Since the TRO, immigration officials have continued to conduct intensive interviews with refugees at check-ins, which lawyers say is a tactic to manufacture fraud claims against them. Advocates also say the interviews are redundant and unnecessarily traumatizing, since refugees already go through a lengthy interview process when entering the country.
At the Feb. 19 hearing, lawyers representing Minnesota refugees argued to extend the protections of the TRO throughout the duration of the case.
Ahead of the court hearing, DHS released a memo on Feb. 18 saying that refugees applying for green cards must return to federal custody one year after they arrived in the U.S. The memo also said that DHS can keep refugees detained while the revetting and inspection process is conducted.
Kimberly Grano, staff attorney for the International Refugee Assistance Project, argued during the hearing that the memo attempted to retroactively justify the government’s position and was not backed by law. She also warned the policy would put over 100,000 legal refugees across the country at risk of mandatory detention.

At a news conference outside the federal courthouse in downtown Minneapolis following the hearing, lawyers, advocates and elected officials including U.S. Rep. Ilhan Omar and Sen. Tina Smith, both D-Minn., condemned Operation PARRIS.
“Since the passage of the Refugee Act in 1980, refugees have been admitted to this country and applied for green cards after a year without incident,” Grano said. “Until January, at no time has the government claimed they are entitled to detain all refugees for days or weeks just because they didn’t apply exactly at the one-year mark.

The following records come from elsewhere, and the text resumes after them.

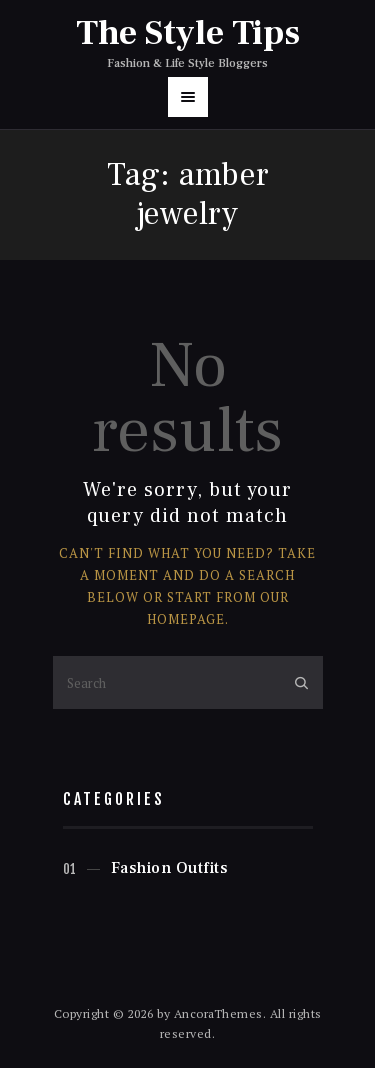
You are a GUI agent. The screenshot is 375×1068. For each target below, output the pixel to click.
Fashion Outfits (170, 868)
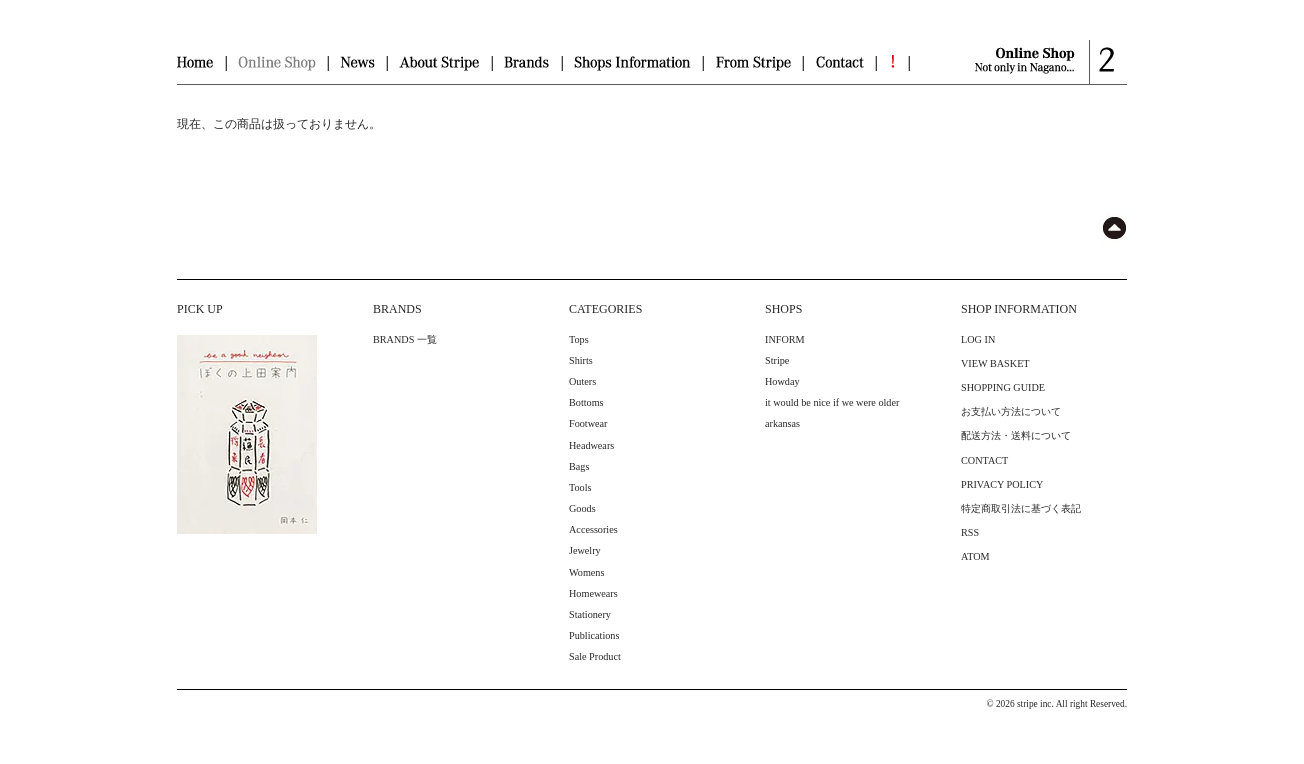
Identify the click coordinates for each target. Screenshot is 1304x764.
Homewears (593, 593)
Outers (582, 381)
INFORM (785, 339)
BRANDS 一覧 (405, 339)
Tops (579, 339)
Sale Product (595, 656)
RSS (970, 532)
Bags (579, 466)
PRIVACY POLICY (1002, 484)
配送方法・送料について (1016, 435)
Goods (582, 508)
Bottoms (586, 402)
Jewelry (585, 550)
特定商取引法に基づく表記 (1021, 508)
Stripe (777, 360)
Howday (782, 381)
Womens (586, 572)
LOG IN (978, 339)
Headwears (591, 445)
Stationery (590, 614)
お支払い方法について (1011, 411)
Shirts (581, 360)
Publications (594, 635)
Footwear (588, 423)
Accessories (593, 529)
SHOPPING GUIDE (1003, 387)
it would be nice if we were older (832, 402)
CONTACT (984, 460)
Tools (580, 487)
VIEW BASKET (995, 363)
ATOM (975, 556)
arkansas (782, 423)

“What we are seeing is the start of a national campaign to transform refugee status from something permanent to something the U.S. government can take away at whim,” she said.

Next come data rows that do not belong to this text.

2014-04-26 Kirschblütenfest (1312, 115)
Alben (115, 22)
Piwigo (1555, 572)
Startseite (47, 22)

Rep. Omar, who arrived in the U.S. with her family as asylum-seekers, said the operation deliberately targets vulnerable individuals.
“What horrifies me the most is that this is really just an excuse to traumatize and terrorize people who have already experienced unimaginable suffering and fear,” Omar said. “It is an excuse to drive people out of public life, to break people.”
Welcome relief
Tunheim’s decision on Friday will extend the protections granted in the temporary restraining order throughout the duration of the case.

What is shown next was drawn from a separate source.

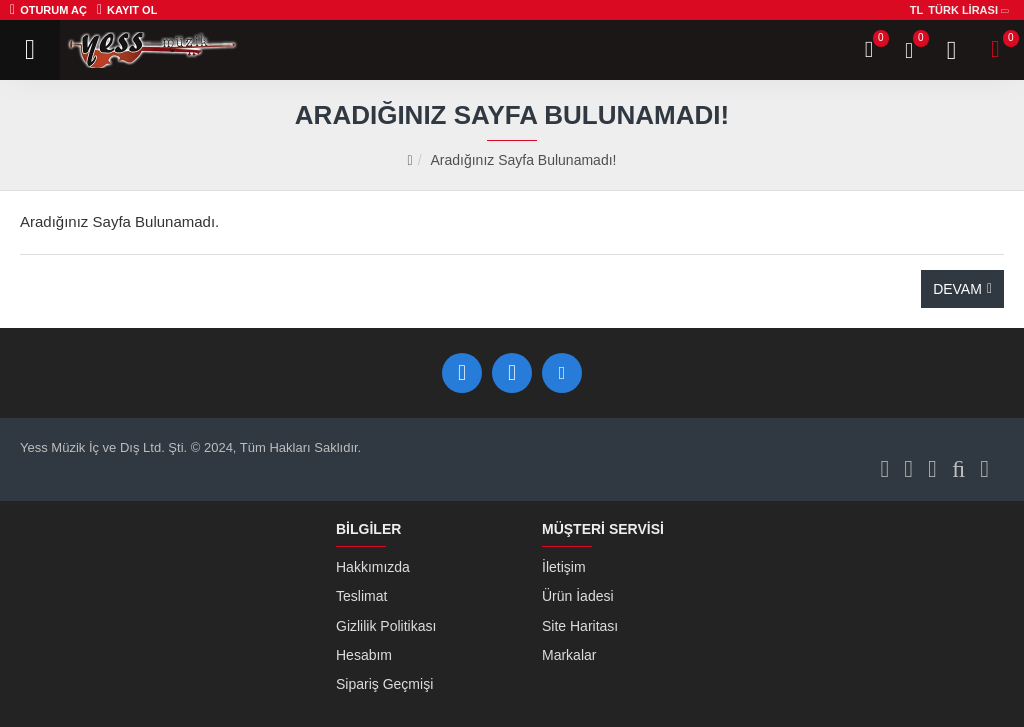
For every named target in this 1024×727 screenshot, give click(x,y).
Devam (957, 289)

In his decision, Tunheim heavily criticized the government’s claim that it had the right to mandatorily detain refugees after they had been present in the country for a year. He said the government violated a promise made in the Refugee Act to those fleeing persecution.
“Pass the vetting, follow the law, and you will be given a chance at a new beginning in safety,” Tunheim said. “That promise was not symbolic. It was concrete.
“The Government’s proposed new interpretation upends that commitment without clear authorization from Congress and rests on constitutionally precarious grounds,” he added.
In a news release, the plaintiffs expressed their gratitude for the judge’s decision.
“Refugees are legally admitted to this country and deserve legal protection. We are grateful that the Court issued its decision and is upholding the Constitution and the rule of law,” said Berger Montague’s E. Michelle Drake, who argued the case in front of Tunheim.
As federal immigration agents slowly withdraw from Minnesota, the court’s decision adds an additional layer of protections for refugees in the state.
While it’s unclear how long it will take for the lawsuit to play out in court, Grano said the decision comes as welcome relief.
“Minnesota refugees can now live their lives without fear that their own government will snatch them off the street and imprison them far from their loved ones,” she said. “As the Trump administration threatens to expand its terror campaign against refugees nationwide, this court’s decision is a clear rejection of these lawless actions.”